The trilogy is based on the history of the real Sigurd Slembe, a 12th-century pretender to the Norwegian throne, whose story was told in the medieval kings' sagas Heimskringla, Fagrskinna, and Morkinskinna. The first part of the trilogy takes some liberties with the historical account, but the other parts follow the sagas. The plays have been performed occasionally, notably at the inauguration of the National Theatre in Oslo in 1899. They were first performed in their entirety in Meiningen, Germany, in 1869, but it was not until 1885 that the trilogy was performed in Norway, in Oslo's Christiania Theatre.

==Plays==
===Sigurd's First Flight===

The trilogy opens with the one-act play Sigurd's First Flight (Sigurds første flugt), set in blank verse. It begins in Stavanger in 1122 where Sigurd, a young man of twenty years old, is praying to Saint Olaf, Norway's patron saint, in the hope of learning the identity of his father. Sigurd's mother Tora confesses that he is the illegitimate son of her sister's husband, King Magnus Barefoot. Sigurd responds with a passionate outburst and swears that he will insist on his right to succeed to the throne. He leaves his mother and goes to join the Crusades.

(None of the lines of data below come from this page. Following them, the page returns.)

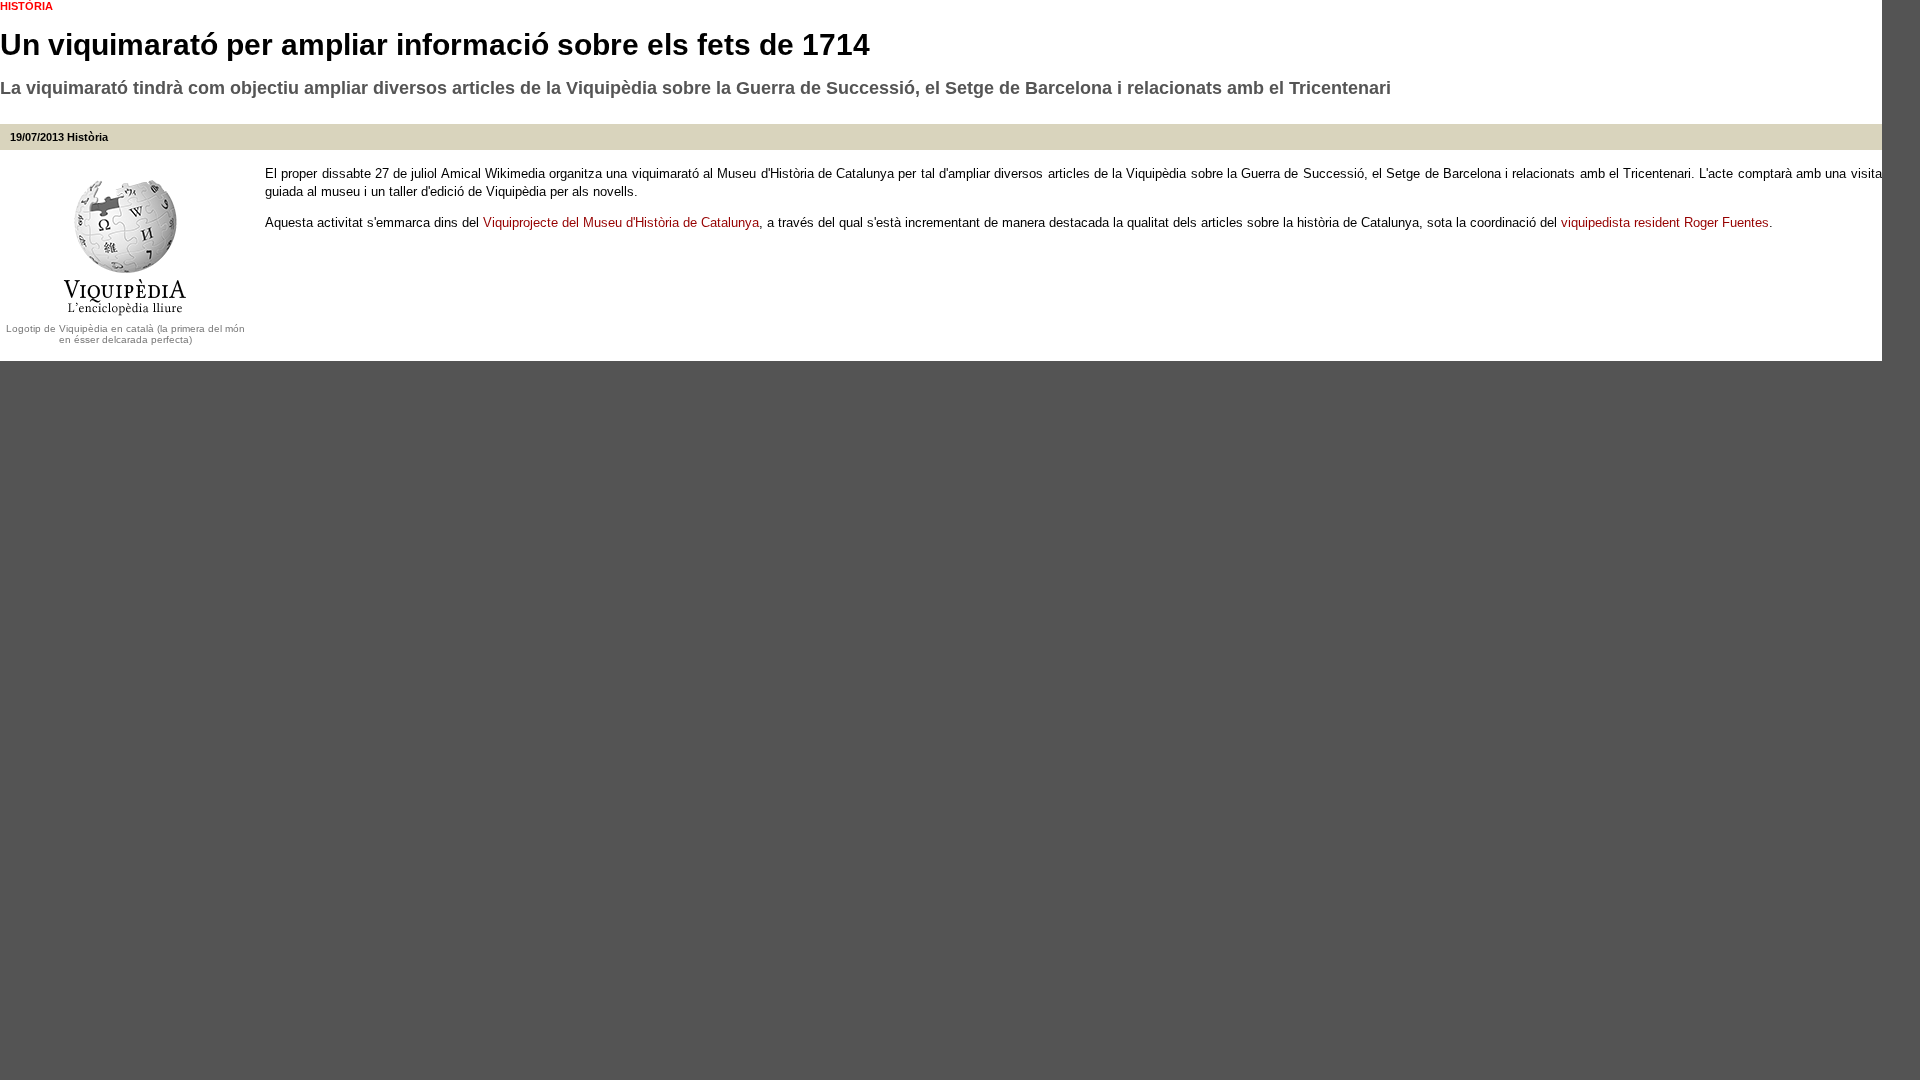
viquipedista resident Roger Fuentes (1665, 222)
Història (87, 137)
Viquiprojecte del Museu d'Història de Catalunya (621, 222)
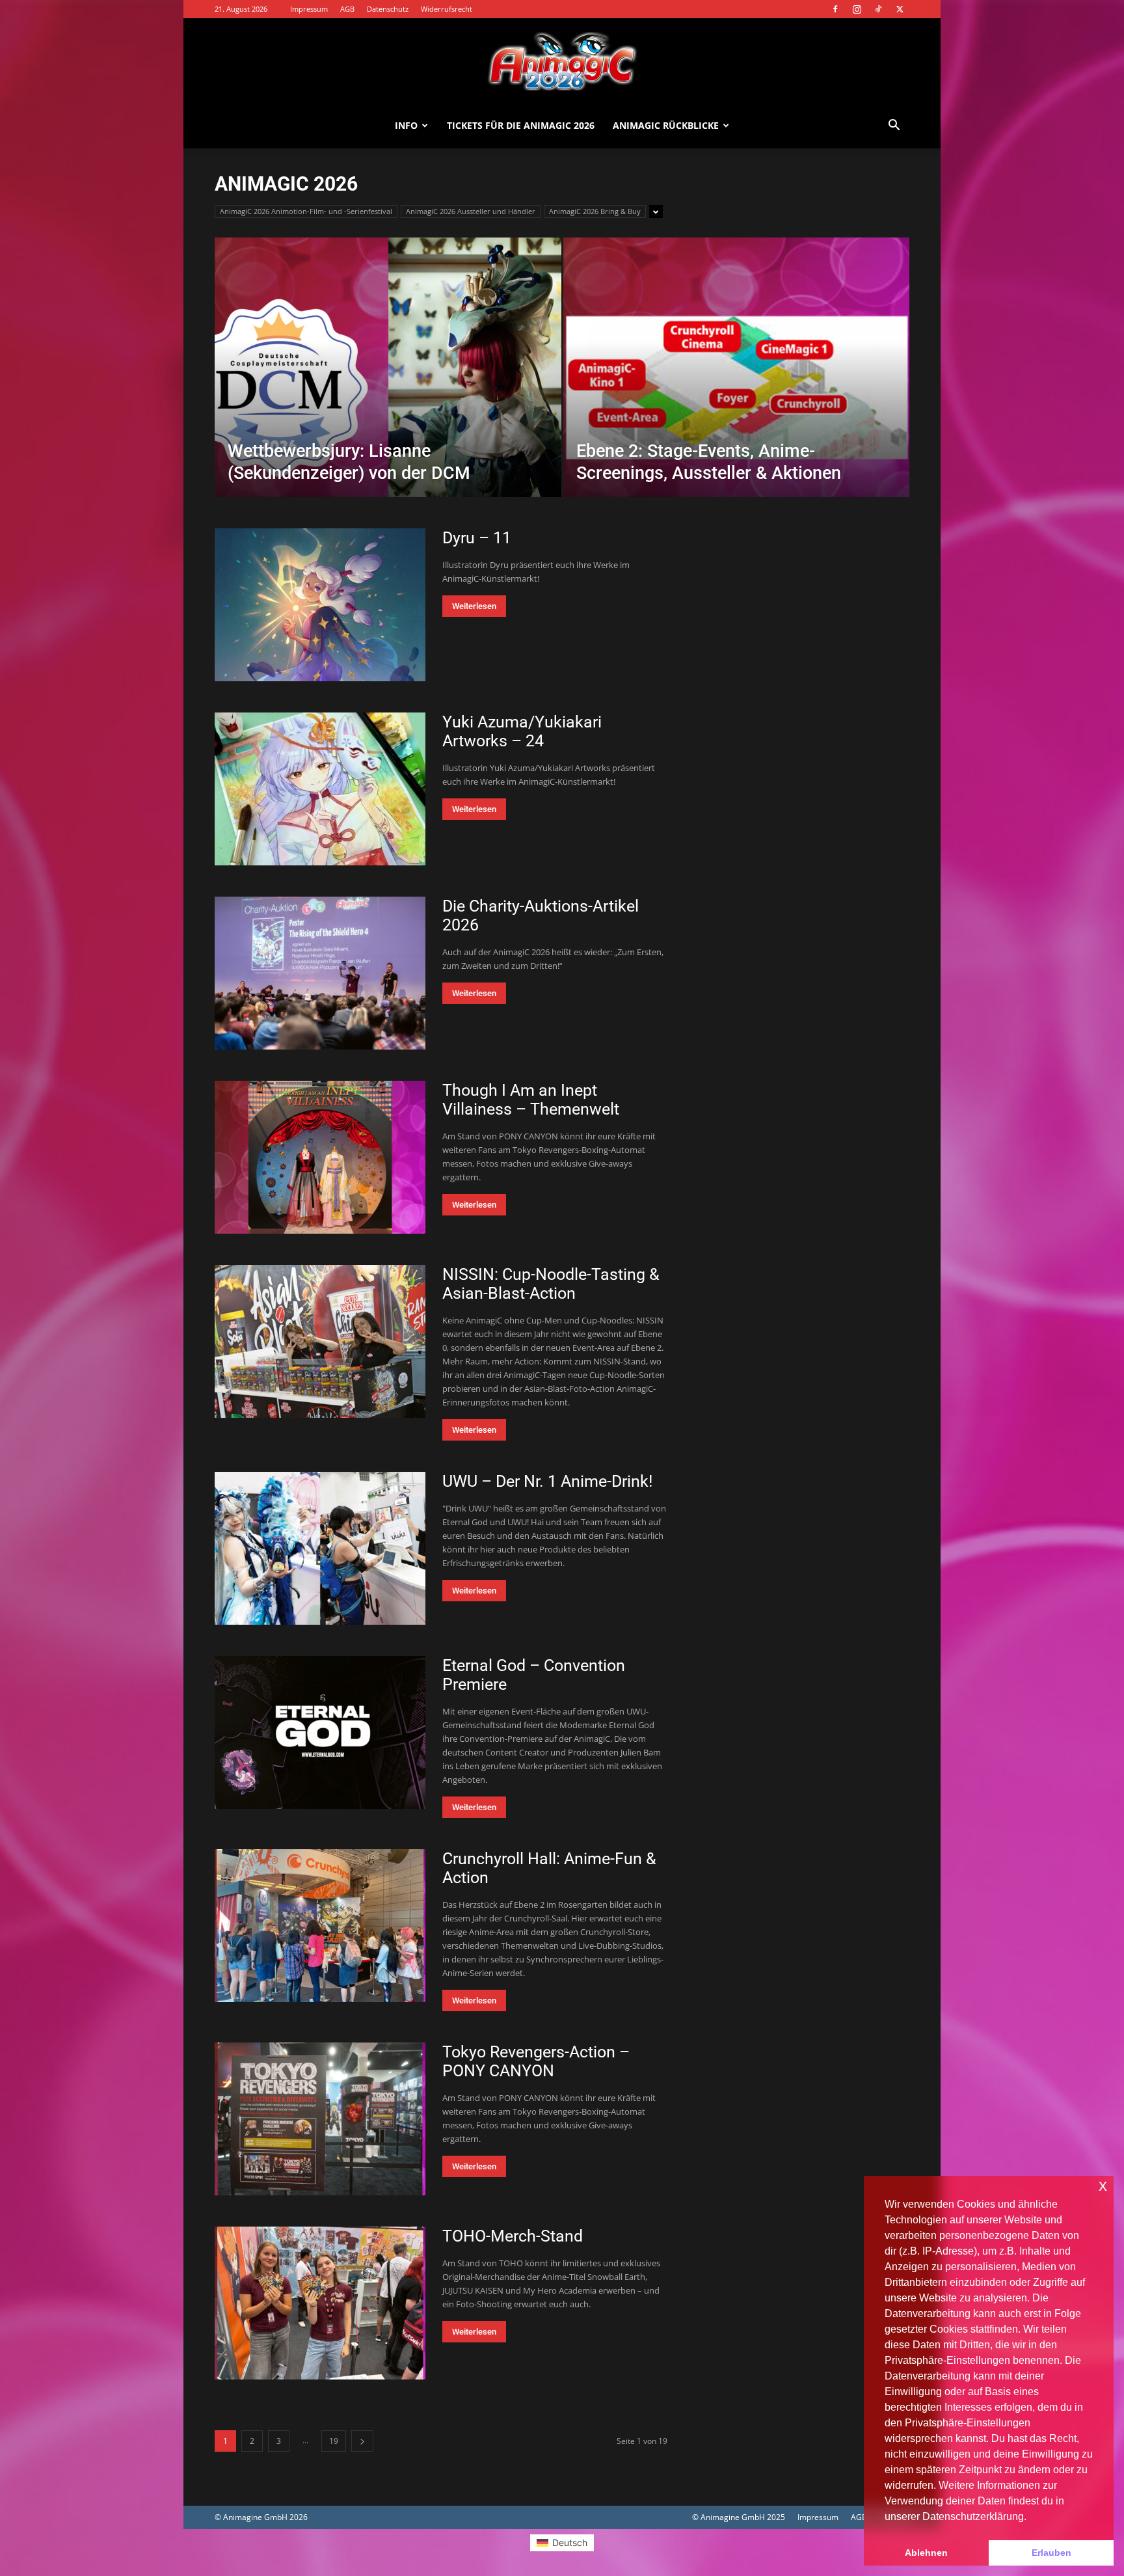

===Sigurd's Second Flight===

The story continues in Sigurd's Second Flight (Sigurds annen flugt), a three-act prose play set in Caithness and the Orkney Islands in Scotland five years later. By this point Sigurd is in the service of the weak and vacillating Harald, Earl of Caithness, and is deeply in love with Harald's niece Audhild. Sigurd's relentless ambition for power brings bloody disaster to the noble families of the earldom. Appalled by what he has done, Sigurd decides to go on another Crusade.

===Sigurd's Homecoming===

Sigurd's Homecoming (Sigurds hjemkomst) concludes the trilogy with a five-act prose play. It is now 1136 and Sigurd has returned to Stavanger to seek the recognition of King Harald Gille, his half-brother who had acceded to the throne six years earlier. Harald agrees to recognise Sigurd but his decision is opposed by some of his nobles, who have Sigurd arrested and imprisoned. The nobles plot to kill Sigurd but he escapes before this can be put into effect. The enraged Sigurd carries out a plan of revenge in which he kills Harald and raises a revolt. Shortly before going to his defeat and death at the Battle of Holmengrå in 1139, Sigurd bids farewell one last time to his mother, who is now a penitent nun, and asks to hear "the Crusader's Song" so that he "may joyfully go hence after that".